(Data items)

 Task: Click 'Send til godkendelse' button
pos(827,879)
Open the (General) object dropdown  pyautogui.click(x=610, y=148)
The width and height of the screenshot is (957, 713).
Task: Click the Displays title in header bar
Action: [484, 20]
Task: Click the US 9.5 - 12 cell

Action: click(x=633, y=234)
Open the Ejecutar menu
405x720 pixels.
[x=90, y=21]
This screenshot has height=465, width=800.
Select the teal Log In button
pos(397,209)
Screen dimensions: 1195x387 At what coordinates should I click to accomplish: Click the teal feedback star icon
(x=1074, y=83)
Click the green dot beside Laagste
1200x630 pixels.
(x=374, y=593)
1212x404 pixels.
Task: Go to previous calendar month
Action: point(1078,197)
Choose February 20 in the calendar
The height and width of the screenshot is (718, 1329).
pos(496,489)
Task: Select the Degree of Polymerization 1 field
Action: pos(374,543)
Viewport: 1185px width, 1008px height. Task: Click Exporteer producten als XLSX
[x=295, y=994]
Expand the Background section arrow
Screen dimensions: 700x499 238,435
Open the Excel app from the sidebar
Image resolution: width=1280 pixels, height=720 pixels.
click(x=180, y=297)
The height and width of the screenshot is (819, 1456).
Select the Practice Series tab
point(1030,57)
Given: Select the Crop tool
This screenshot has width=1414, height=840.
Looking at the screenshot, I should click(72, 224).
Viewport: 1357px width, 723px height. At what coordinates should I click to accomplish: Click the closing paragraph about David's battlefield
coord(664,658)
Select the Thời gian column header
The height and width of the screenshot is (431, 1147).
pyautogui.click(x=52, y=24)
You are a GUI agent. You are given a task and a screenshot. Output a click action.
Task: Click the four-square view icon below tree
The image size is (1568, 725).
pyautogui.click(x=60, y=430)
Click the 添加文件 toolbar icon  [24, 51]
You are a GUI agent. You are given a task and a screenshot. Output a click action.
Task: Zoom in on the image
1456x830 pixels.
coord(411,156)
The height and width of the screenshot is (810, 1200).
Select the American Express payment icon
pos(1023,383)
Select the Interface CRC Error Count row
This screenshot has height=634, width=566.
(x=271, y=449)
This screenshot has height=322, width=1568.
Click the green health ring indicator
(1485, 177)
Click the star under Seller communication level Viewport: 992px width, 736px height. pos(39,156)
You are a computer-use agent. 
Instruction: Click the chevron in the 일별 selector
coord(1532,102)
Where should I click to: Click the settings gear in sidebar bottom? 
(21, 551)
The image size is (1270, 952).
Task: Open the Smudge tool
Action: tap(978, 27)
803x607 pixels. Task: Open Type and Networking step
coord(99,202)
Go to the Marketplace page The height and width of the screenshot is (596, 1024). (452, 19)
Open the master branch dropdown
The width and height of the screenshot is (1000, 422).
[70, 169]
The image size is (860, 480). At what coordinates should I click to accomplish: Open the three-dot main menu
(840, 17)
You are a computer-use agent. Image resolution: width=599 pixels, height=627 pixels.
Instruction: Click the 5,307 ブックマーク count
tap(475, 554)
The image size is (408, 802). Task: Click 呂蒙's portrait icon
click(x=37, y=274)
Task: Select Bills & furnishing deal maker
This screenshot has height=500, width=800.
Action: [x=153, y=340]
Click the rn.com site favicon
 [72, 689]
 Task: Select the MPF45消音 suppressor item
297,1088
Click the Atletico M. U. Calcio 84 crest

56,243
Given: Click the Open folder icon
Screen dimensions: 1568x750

* **About this task**:
Check the data for the word "agent" and pull out the lines that have it.

* **Solved problem**:
You are a GUI agent. You are given a task and a screenshot. Output a click action.
You are a GUI agent. You are given a task and a screenshot. Output a click action.
You are a computer-use agent. 
You are a computer-use agent. Image resolution: width=599 pixels, height=627 pixels.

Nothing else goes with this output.